Automating Defense Against Adversarial Attacks: Discovery of Vulnerabilities and Application of Multi-INT Imagery to Protect Deployed Models
This work addresses the problem of adversarial attacks on deployed models in overhead image recognition, but it appears incremental as it combines existing techniques from offensive and defensive approaches.
The paper tackles the vulnerability of image classification models like MobileNetV2 to adversarial attacks in overhead applications by proposing an automated defense method using multi-spectral imagery and ensemble learners, resulting in corrected vulnerabilities with supplemental data inputs.

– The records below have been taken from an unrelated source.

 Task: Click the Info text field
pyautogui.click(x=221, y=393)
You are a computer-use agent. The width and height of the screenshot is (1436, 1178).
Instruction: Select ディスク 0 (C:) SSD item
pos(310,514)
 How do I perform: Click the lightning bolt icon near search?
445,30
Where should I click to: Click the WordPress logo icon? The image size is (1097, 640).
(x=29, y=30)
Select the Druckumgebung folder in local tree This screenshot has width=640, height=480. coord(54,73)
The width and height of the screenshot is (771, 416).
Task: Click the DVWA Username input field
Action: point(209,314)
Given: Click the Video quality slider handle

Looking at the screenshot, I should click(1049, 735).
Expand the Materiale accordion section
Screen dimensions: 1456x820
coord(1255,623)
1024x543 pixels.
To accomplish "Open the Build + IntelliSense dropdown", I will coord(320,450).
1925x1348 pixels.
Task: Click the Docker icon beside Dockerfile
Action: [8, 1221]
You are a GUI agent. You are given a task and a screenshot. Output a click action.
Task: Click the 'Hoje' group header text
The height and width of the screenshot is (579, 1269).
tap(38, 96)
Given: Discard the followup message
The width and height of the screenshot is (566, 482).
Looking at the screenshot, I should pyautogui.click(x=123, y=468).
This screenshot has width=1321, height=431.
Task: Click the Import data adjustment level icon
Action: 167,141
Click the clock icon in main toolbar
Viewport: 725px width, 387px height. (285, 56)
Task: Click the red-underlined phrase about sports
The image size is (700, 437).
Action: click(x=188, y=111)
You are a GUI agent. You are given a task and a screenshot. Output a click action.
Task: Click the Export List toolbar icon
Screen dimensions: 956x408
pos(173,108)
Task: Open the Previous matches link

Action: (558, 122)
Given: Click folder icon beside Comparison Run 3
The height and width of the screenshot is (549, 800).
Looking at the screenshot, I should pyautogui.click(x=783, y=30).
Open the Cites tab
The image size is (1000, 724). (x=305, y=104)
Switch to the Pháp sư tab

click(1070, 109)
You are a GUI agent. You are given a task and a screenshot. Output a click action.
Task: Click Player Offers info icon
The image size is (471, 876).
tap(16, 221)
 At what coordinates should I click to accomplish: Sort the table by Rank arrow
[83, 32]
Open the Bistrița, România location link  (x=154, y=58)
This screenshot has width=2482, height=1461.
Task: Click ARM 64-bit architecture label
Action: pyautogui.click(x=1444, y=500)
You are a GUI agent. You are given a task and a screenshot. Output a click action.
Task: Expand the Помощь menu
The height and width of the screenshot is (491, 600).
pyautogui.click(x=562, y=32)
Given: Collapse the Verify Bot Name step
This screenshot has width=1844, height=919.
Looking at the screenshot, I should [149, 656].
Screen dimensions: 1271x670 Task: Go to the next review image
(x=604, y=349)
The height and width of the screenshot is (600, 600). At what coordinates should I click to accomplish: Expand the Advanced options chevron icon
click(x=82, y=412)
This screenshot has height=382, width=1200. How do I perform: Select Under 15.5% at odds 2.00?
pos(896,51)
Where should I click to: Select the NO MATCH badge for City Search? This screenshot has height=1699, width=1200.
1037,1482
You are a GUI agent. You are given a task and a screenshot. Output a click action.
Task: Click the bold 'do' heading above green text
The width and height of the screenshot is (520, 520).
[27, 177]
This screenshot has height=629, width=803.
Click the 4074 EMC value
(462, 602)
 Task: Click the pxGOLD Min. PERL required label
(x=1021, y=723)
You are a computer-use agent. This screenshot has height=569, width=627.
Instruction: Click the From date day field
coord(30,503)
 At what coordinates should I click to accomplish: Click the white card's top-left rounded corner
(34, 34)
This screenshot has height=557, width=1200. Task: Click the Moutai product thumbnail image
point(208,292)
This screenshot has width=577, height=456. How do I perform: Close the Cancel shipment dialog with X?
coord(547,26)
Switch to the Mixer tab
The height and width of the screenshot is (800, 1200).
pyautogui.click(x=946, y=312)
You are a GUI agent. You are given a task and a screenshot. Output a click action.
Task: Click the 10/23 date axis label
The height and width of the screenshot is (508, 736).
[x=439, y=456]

Image classification is a common step in image recognition for machine learning in overhead applications. When applying popular model architectures like MobileNetV2, known vulnerabilities expose the model to counter-attacks, either mislabeling a known class or altering box location. This work proposes an automated approach to defend these models. We evaluate the use of multi-spectral image arrays and ensemble learners to combat adversarial attacks. The original contribution demonstrates the attack, proposes a remedy, and automates some key outcomes for protecting the model's predictions against adversaries. In rough analogy to defending cyber-networks, we combine techniques from both offensive ("red team") and defensive ("blue team") approaches, thus generating a hybrid protective outcome ("green team"). For machine learning, we demonstrate these methods with 3-color channels plus infrared for vehicles. The outcome uncovers vulnerabilities and corrects them with supplemental data inputs commonly found in overhead cases particularly.